- Required action 1: Reproduce the passage on medical checklists exactly, starting at "The article gives" and ending at "to ED practice.".
- Required action 2:
Answer these questions using the passage on medical checklists:
(a) Which two fields does the article trace checklists through before medicine?
(b) How much more did the central-line catheters coated with silver or other antimicrobials cost?
(c) In which two states might hospitals try Peter Pronovost's idea?
- Required action 3: Continue the passage on medical checklists, picking up after its final sentence.

- Excerpted passage:
········

The article gives a historical perspective to the concept of checklists -- from engineering to pilots -- and how it's moving into medicine. Checklists standardize complex activities like sterile line placement, leading to fewer complications, shorter ICU stays, and more lives saved. It's engagingly written and very relevant to ED practice.
If someone found a new drug that could wipe out infections with anything remotely like the effectiveness of Pronovost’s lists, there would be television ads with Robert Jarvik extolling its virtues, detail men offering free lunches to get doctors to make it part of their practice, government programs to research it, and competitors jumping in to make a newer, better version. That’s what happened when manufacturers marketed central-line catheters coated with silver or other antimicrobials; they cost a third more, and reduced infections only slightly—and hospitals have spent tens of millions of dollars on them. But, with the checklist, what we have is Peter Pronovost trying to see if maybe, in the next year or two, hospitals in Rhode Island and New Jersey will give his idea a try.

········

- Data:
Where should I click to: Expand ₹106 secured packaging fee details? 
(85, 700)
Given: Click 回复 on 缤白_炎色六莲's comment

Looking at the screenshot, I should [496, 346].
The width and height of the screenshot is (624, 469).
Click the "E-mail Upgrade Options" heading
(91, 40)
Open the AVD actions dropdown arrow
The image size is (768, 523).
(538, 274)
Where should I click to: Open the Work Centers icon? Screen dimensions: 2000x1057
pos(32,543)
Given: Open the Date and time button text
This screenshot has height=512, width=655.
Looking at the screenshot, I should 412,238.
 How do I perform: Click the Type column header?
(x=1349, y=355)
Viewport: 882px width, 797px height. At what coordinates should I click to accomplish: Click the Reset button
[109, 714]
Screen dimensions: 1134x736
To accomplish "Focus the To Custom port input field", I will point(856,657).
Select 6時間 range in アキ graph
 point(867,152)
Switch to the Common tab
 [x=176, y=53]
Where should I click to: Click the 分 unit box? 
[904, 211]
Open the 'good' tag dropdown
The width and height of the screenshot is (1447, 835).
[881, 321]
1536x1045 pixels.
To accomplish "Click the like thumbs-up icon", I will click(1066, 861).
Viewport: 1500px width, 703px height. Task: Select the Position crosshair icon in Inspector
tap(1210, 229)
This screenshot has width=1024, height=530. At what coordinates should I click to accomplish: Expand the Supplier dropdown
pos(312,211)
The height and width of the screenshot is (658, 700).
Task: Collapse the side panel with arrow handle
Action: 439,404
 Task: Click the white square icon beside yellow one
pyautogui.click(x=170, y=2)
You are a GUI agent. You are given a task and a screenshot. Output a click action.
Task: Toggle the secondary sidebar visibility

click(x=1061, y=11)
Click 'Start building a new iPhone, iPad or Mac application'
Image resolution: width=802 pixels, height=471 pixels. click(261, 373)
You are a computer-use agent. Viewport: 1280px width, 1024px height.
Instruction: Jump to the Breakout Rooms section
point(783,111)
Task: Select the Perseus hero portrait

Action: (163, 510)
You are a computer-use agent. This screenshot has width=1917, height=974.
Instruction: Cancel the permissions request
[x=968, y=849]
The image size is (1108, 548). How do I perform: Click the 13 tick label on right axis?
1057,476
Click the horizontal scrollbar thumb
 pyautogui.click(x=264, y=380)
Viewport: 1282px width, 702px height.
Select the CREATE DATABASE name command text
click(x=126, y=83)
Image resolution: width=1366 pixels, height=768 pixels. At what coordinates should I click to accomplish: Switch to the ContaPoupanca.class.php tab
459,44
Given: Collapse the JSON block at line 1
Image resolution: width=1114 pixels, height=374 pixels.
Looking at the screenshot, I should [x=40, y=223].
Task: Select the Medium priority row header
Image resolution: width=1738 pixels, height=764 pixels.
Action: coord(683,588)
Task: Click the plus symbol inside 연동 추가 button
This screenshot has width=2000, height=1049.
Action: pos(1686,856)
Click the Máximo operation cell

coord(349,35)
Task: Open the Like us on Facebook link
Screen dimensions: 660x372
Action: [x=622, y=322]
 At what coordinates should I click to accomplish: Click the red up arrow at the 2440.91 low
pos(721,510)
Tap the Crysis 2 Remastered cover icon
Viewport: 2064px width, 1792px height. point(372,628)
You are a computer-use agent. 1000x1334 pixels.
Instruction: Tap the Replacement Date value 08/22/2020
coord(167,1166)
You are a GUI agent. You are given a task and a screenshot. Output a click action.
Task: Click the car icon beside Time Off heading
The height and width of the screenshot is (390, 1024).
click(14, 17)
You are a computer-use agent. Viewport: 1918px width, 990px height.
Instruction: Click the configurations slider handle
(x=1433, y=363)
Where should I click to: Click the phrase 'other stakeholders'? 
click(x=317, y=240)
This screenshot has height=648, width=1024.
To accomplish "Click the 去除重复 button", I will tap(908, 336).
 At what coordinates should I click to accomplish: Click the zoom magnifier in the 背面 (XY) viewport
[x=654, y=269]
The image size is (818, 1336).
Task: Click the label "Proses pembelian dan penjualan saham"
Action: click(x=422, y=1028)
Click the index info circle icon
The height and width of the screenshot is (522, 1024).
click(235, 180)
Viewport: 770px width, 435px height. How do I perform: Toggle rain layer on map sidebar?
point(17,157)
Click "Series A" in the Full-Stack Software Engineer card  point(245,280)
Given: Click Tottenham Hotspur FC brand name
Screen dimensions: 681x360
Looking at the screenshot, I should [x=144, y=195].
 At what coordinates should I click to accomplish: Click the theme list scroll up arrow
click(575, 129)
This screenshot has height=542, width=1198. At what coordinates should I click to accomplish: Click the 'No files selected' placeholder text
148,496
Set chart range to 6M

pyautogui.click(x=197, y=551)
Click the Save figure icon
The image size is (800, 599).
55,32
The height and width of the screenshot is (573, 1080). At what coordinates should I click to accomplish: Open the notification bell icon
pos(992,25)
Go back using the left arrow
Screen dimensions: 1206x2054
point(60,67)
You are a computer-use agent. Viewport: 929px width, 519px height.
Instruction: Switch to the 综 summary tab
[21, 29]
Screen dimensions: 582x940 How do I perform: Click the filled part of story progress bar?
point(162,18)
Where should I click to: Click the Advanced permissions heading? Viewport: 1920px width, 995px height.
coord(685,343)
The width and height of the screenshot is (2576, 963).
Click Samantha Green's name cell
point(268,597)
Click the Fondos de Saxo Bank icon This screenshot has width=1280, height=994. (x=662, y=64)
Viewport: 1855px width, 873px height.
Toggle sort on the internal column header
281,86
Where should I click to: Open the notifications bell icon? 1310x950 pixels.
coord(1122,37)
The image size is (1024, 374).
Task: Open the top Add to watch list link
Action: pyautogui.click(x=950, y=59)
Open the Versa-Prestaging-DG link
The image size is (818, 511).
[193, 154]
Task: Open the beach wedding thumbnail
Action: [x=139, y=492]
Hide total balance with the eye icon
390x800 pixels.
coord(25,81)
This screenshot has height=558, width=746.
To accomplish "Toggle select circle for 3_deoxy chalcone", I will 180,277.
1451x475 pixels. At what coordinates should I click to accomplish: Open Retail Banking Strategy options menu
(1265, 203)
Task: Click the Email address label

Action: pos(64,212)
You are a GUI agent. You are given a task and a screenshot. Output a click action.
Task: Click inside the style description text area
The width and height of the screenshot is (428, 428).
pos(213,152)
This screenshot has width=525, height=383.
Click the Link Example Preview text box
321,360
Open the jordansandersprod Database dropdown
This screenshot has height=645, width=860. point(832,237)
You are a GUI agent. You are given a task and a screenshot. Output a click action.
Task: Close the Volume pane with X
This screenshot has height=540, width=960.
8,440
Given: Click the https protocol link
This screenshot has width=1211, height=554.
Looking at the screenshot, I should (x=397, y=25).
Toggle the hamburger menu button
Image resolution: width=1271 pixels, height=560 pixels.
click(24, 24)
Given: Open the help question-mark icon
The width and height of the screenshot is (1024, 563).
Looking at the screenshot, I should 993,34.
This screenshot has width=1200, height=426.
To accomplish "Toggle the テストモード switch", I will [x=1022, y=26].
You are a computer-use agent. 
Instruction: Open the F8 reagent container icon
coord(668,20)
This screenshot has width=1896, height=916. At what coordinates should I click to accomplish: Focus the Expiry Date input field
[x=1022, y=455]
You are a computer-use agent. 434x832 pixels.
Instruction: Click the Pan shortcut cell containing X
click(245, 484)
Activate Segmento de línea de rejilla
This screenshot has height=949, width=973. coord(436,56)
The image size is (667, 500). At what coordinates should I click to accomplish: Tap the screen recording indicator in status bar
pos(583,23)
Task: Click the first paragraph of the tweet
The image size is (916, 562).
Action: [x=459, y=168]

········

- Written response 1:
The article gives a historical perspective to the concept of checklists -- from engineering to pilots -- and how it's moving into medicine. Checklists standardize complex activities like sterile line placement, leading to fewer complications, shorter ICU stays, and more lives saved. It's engagingly written and very relevant to ED practice.

- Written response 2:
(a) Engineering and pilots.
(b) They cost a third more.
(c) Rhode Island and New Jersey.

- Written response 3:
Pronovost remains, in a way, an odd bird in medical research. He does not have the multimillion-dollar grants that his colleagues in bench science have. He has no swarm of doctoral students and lab animals. He’s focussed on work that is not normally considered a significant contribution in academic medicine. As a result, few other researchers are venturing to extend his achievements. Yet his work has already saved more lives than that of any laboratory scientist in the past decade.
I emailed the residents about this a month ago, but since then, the article has taken on additional significance, as I've committed to an informatics project on decision support. Not surprisingly, Gawande has covered this territory, as well.
So, there's not much more nuance I will add to what's already been said about Gawande's piece, other than to speculate that the Dr. Markus Thalmann that Gawande interviewd is the same man Austrian doctor listed as the winner of the 2003 Spartathlon. Runners like their checklists, too.